You can’t really talk badly about Gibson’s Sprawl Trilogy for being genre fiction. If it didn’t invent the cyberpunk genre, it certainly defined it. A lot of our “cyberspace” terminology — and even some of the technologies themselves — were fictions created by Gibson that became realities created by Gibson readers. That’s no small feat for a writer. To inspire not just a literary genre, but a whole way of interacting with information in the real world. He created a whole different kind of “cool”, where pasty-faced loners are “cowboys” and the data they manipulate is frontier. Emmanuel Goldstein as Billy the Kid. An impossible coup.
Even after all this time, data wrangling is still fascinating to me. Since my father brought home the first Pong machine and attached it to the antenna of our black-and-white TV, I’ve been pretty hooked on digital world-making. When the ATARI 2600 got replaced with the ATARI 800XL home computer (with BASIC built-in), I started spending my study hall hours in the library reading Family Computing and writing INFOCOM-style text adventure games long-hand in a spiral notebook. They were terrible programs: hugely redundant labyrinths of IFs and GOTOs. But something about it was amazing to me. It still is, but I still don’t know what it is.

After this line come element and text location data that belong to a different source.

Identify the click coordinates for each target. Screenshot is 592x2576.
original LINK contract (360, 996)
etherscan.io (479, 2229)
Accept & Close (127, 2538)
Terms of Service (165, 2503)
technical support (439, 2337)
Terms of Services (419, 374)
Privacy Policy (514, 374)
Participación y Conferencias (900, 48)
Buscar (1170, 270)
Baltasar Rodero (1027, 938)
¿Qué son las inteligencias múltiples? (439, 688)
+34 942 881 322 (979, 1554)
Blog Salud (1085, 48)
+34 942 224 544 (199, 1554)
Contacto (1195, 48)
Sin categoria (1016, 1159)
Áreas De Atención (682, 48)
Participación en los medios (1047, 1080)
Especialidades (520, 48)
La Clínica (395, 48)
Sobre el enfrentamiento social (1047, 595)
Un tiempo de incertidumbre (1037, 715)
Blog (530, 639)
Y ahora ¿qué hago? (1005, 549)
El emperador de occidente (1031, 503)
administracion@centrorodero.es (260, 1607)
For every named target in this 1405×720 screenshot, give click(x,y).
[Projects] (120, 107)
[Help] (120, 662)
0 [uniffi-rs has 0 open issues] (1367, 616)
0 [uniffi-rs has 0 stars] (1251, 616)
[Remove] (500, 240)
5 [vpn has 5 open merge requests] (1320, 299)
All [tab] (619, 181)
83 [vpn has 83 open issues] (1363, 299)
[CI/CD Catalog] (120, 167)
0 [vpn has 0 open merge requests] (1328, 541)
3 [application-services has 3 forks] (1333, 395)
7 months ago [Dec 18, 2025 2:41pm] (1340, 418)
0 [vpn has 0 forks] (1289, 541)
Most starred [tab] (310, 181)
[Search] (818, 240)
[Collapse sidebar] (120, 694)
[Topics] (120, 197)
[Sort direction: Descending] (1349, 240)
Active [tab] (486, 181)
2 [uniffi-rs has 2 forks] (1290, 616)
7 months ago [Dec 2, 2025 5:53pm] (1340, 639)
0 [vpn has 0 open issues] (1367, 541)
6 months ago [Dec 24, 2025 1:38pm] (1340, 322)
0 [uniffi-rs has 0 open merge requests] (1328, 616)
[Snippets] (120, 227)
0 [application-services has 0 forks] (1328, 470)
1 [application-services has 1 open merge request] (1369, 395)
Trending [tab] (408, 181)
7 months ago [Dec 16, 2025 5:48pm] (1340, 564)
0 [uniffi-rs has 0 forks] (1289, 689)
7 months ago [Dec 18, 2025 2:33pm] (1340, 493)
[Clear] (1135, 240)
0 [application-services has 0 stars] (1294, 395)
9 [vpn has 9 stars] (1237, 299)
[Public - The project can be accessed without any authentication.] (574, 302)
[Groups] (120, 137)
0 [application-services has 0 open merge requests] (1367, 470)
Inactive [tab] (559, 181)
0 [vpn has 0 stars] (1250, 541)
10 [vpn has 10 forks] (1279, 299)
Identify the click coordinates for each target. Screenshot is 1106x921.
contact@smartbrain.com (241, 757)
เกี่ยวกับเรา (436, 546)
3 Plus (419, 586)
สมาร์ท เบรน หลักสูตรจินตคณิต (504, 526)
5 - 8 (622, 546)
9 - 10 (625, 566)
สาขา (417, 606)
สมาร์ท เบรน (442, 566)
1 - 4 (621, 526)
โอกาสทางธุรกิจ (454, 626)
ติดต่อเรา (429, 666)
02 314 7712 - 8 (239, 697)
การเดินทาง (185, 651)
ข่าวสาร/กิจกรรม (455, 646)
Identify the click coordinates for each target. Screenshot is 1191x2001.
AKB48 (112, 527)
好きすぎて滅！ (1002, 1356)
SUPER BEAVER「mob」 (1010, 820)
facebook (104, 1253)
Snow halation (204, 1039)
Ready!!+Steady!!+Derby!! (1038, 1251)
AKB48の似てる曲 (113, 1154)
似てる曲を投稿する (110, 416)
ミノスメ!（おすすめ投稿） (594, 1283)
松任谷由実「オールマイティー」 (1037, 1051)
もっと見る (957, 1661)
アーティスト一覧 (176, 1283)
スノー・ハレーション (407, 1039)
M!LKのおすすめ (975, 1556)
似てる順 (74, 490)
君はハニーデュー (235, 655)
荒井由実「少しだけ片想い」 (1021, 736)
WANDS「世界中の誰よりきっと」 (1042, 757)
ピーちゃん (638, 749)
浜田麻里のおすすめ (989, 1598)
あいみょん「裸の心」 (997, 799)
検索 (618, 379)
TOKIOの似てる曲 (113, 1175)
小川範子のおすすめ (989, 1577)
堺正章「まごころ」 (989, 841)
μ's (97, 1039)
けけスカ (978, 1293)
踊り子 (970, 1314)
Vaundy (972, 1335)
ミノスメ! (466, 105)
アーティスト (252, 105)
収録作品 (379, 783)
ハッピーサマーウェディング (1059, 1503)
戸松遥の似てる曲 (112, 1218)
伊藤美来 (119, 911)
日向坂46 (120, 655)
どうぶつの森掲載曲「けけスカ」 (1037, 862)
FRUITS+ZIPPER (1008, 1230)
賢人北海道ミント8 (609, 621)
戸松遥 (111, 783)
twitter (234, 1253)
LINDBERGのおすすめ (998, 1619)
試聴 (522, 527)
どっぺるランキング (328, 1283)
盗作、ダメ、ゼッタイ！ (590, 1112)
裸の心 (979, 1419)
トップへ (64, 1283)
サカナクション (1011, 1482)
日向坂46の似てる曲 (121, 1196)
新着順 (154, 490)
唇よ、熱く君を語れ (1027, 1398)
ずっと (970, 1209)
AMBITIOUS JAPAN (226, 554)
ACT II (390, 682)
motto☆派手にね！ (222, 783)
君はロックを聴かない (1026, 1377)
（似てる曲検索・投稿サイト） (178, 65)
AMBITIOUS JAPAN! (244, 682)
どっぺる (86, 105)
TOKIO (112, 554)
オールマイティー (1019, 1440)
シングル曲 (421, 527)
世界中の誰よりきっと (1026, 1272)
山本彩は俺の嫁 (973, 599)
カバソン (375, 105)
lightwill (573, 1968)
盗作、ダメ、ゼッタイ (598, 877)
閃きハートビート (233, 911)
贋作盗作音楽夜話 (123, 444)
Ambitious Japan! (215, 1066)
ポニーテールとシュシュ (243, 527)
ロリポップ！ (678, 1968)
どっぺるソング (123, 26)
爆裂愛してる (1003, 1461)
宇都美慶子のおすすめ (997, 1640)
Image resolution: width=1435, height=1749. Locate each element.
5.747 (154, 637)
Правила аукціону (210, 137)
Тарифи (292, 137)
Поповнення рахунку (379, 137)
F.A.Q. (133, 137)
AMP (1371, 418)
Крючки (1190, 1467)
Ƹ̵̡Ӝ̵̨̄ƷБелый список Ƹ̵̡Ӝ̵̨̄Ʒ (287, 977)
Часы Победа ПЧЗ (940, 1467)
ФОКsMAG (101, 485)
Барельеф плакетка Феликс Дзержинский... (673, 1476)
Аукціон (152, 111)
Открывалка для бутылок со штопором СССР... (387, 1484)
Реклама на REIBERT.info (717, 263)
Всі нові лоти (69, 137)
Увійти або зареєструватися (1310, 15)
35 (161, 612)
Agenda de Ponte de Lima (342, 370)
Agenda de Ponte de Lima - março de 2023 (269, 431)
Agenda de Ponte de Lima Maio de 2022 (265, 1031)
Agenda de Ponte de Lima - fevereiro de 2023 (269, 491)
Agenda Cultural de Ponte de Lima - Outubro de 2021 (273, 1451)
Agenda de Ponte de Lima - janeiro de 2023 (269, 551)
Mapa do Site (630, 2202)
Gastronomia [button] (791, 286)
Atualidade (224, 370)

It probably has something to do with solving problems in finite spaces. I was a nerd, no doubt about it. Solving problems in people spaces wasn’t something I had learned to do. Too many variables, too difficult to reproduce results. The space wasn’t sufficiently constrained. But finite computer space was different. The same inputs created the same output every time. If you tried, you could understand and control the system — the whole system, consistently. It was a problem-solver’s dream: define the constraints, PEEK and POKE at some memory bits, and you got exactly what you wanted.
Luckily for me, I was forced to live without a computer for most of my teenage years. The 800XL went belly-up and wasn’t replaced, I couldn’t afford a computer of my own until my junior year of college, and I was forced to work on other skills. Messier skills like art and music and finally people. The ATARI years served me well, though. I’ve been data wrangling for all of my adult life, and make a comfortable living staying at home and pushing ones and zeroes into the tubes. Without Gibson, those tubes would surely still exist, but they would have been shaped differently.